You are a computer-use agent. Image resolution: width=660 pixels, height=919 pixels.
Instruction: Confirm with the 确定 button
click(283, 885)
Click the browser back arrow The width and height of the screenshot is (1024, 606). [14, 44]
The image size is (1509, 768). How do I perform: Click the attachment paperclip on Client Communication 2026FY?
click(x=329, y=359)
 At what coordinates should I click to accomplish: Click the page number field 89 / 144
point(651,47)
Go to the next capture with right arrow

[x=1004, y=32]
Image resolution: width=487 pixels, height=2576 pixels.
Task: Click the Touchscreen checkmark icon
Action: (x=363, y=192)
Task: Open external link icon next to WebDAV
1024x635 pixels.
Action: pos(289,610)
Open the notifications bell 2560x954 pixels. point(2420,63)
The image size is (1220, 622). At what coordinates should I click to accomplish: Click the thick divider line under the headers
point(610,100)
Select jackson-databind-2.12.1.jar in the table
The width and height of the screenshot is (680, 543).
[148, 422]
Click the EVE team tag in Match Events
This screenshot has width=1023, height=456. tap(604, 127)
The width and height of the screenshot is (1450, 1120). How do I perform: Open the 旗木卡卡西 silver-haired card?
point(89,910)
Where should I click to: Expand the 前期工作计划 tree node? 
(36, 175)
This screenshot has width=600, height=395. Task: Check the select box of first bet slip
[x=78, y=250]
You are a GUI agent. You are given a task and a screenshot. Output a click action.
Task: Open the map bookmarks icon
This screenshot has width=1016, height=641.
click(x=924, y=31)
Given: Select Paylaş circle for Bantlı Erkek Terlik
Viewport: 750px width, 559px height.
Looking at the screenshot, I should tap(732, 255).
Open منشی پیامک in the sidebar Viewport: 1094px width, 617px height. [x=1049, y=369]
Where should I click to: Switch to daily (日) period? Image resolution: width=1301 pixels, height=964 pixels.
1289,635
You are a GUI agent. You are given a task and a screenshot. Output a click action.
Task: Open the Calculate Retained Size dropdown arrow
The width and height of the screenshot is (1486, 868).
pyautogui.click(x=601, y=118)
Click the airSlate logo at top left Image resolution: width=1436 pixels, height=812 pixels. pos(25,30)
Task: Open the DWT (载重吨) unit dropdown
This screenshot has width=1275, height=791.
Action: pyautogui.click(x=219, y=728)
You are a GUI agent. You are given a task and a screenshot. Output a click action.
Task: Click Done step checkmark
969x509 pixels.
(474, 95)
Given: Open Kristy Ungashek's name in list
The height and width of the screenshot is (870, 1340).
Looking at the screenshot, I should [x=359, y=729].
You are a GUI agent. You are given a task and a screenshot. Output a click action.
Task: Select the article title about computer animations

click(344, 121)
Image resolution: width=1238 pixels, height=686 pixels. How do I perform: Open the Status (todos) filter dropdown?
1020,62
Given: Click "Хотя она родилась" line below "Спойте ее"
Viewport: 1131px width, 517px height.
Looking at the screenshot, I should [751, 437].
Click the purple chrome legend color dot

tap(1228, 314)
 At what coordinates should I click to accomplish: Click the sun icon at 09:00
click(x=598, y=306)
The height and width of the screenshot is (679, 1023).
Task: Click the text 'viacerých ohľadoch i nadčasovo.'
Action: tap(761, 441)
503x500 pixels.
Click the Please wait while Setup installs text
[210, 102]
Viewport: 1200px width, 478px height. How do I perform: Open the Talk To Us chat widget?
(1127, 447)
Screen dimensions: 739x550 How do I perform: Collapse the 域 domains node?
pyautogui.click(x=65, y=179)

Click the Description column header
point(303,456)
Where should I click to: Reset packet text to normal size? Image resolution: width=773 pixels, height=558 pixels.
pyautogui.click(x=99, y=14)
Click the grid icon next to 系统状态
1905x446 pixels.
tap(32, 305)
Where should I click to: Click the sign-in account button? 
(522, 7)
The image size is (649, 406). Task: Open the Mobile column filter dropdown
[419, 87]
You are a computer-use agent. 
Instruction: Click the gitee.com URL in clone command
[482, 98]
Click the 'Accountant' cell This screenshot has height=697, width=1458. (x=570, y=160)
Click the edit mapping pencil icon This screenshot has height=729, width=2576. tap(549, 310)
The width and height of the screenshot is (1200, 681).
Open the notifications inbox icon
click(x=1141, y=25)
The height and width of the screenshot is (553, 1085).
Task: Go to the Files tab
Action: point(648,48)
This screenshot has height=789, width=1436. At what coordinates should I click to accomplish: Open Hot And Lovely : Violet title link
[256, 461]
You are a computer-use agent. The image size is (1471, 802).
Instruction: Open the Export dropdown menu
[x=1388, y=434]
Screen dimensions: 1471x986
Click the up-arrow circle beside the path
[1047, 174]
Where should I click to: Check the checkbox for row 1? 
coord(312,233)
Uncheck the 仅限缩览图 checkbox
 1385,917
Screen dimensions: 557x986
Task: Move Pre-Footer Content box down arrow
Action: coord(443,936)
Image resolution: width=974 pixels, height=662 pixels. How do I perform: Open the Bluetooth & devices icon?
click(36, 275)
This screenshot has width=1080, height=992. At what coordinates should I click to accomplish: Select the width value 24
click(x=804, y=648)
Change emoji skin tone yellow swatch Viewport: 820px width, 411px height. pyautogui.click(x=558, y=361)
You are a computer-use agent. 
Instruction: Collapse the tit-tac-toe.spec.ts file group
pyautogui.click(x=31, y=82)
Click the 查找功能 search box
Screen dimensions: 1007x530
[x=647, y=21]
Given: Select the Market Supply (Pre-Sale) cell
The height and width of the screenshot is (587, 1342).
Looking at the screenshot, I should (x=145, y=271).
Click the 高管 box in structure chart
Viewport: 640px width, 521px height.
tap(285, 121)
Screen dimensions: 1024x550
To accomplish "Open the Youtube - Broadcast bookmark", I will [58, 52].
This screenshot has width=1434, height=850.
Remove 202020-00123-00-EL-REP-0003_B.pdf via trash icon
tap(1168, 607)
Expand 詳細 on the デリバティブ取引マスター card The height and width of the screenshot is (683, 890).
□ □ □
Would you output, from the records above, exactly the run of lines that starts at the line containing "Screen dimensions: 739x550" and ends at the line containing "Click the 'Accountant'", and only that run?

- Task answer:
Screen dimensions: 739x550 How do I perform: Collapse the 域 domains node?
pyautogui.click(x=65, y=179)

Click the Description column header
point(303,456)
Where should I click to: Reset packet text to normal size? Image resolution: width=773 pixels, height=558 pixels.
pyautogui.click(x=99, y=14)
Click the grid icon next to 系统状态
1905x446 pixels.
tap(32, 305)
Where should I click to: Click the sign-in account button? 
(522, 7)
The image size is (649, 406). Task: Open the Mobile column filter dropdown
[419, 87]
You are a computer-use agent. 
Instruction: Click the gitee.com URL in clone command
[482, 98]
Click the 'Accountant' cell This screenshot has height=697, width=1458. (x=570, y=160)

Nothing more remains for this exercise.